One of the reasons Republicans were so reluctant to accept Donald Trump’s nomination in 2016 is that he was quite obviously a crook. “His business record reflects the often dubious norms of the milieu: using eminent domain to condemn the property of others; buying the good graces of politicians — including many Democrats — with donations,” editorialized National Review. Marco Rubio lambasted him as a “con artist.” The Wall Street Journal editorialized about Trump’s deep ties to the mafia and his fulsome praise of its work. (After Trump won the nomination, the Journal spiked a second editorial about his mob links.)
Ted Cruz warned that an upcoming probe into Trump University, a scam Trump used to bilk unsuspecting fans by promising business secrets, would expose him to legal sanction. “If this man is the nominee, having the Republican nominee, on the stand in court, being cross-examined about whether he committed fraud, you don’t think the mainstream media will go crazy on that?”
The precise scenario Cruz predicted is finally occurring. The Republican response, however, is very different. The suspicion with which they once viewed Trump’s business career has dissipated. He is no longer a sleazy mobbed-up con artist but an innocent victim of overzealous prosecutors. The word Republicans now use almost uniformly to describe the former president’s travails with the justice system is “lawfare.”
“Lawfare” means using the law as a weapon to get Trump. Conservatives ranging from the Trumpiest wing of the movement to the most Trump-skeptical — the ones who used to attack him as a crook — have all employed this term to describe the entire range of Trump’s legal problems, from his New York fraud conviction to his indictments in New York and Atlanta to both of Jack Smith’s federal cases.
The advantage of this catchall term is that it allows Trump’s defenders to ignore the specifics of Trump’s misconduct, or at least to analyze it in a highly selective way. There are indeed a couple instances in which Trump has faced legal challenges that are questionable (the attempt to disqualify him from the ballot based on the 14th Amendment) or downright weak (Alvin Bragg’s indictment over hush-money payments to Stormy Daniels). Conservatives tend to focus obsessively on these cases, and “lawfare” is a permission structure that allows them to use these cases to ignore or discredit the others, where Trump’s behavior is impossible to defend.
It is a similar rhetorical strategy to the way Republicans dismissed the entire Russia scandal as “Russiagate” (or, in Trump’s preferred phrasing, “Russia, Russia, Russia”).

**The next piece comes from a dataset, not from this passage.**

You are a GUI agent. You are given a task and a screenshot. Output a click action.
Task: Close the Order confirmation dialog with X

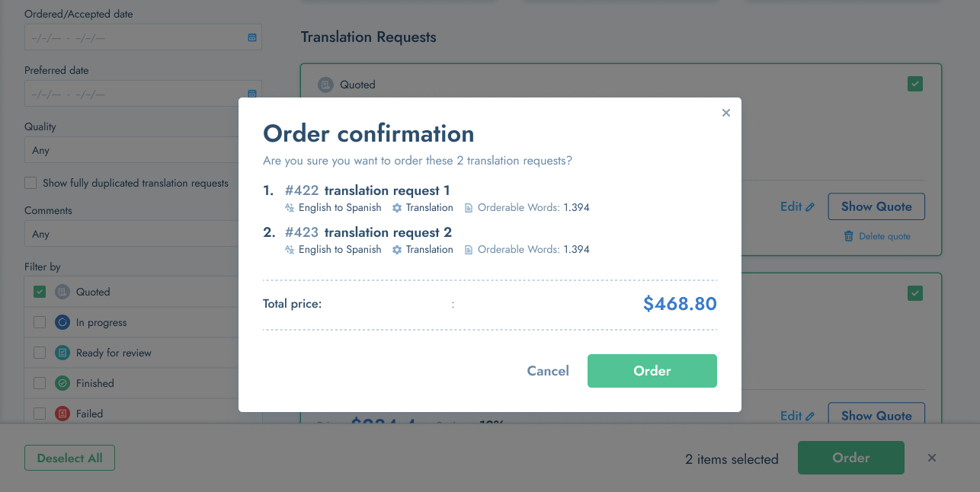(725, 113)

The Russia scandal consisted of innumerable strands and accusations, some of which (most famously the Steele dossier) did not pan out. But the sweeping frame allowed Trump’s defenders to ignore the voluminous evidence of guilt. No need to defend Trump pardoning the campaign manager who had a Russian intelligence agent as a partner when you can just denounce Russiagate as a hoax.
By positing that Trump is the victim of a plot, all evidence of his guilt can be turned around into evidence of the sweeping nature of the conspiracy to smear him. Eventually, Republicans came to believe Trump had been the victim of a deep-state plot to frame him. Trump appointed a prosecutor, John Durham, to prove this conspiracy theory, only for Durham’s efforts to fail.
The right’s “lawfare” claim has some of the same elements. It posits that a wide array of jurists and prosecutors are working secretly in concert at Joe Biden’s behest. Of course, this theory requires one to ignore massive amounts of criminal behavior by Trump. (Nobody forced him to, say, refuse to relinquish classified documents and then order a cover up!) It likewise requires you to ignore the fact that Trump’s main legal antagonist, the Justice Department, has charged or investigated numerous Democrats, including the president’s son.
The common thread between the right’s conspiratorial view of the Russia scandal and his legal problems is that Trump is, in fact, a very dishonest and corrupt person. The misconduct at the root of both dramas is not fantastical or unique. Russians have frequently manipulated or gained leverage over foreign politicians, though relatively few of them have been American. It is likewise not uncommon for politicians to commit crimes. The impression that all politicians are crooks — which Trump has exploited to justify his own corruption — is surely a wild exaggeration, but the stereotype exists in part because many of them are.
What’s unusual about Trump is not that a politician got into legal trouble, or even that a professional scammer went into politics, but that a political party allowed a crook to rise to its top. That, in turn, reveals the deeply unhealthy state of the GOP, not any extralegal steps being taken by his opponents.
Before he won the Republican nomination the first time, Republicans were perfectly aware that his decades of bilking customers and counterparties, lying to everybody, and surrounding himself with known criminals posed a series legal risk. Now that that risk has gone from theoretical to actual, and it is being shared by the Republican Party, they seem to believe it’s not fair to hold him legally accountable.
But no plot was necessary here. The law finally catching up to a lifelong crook is utterly predictable.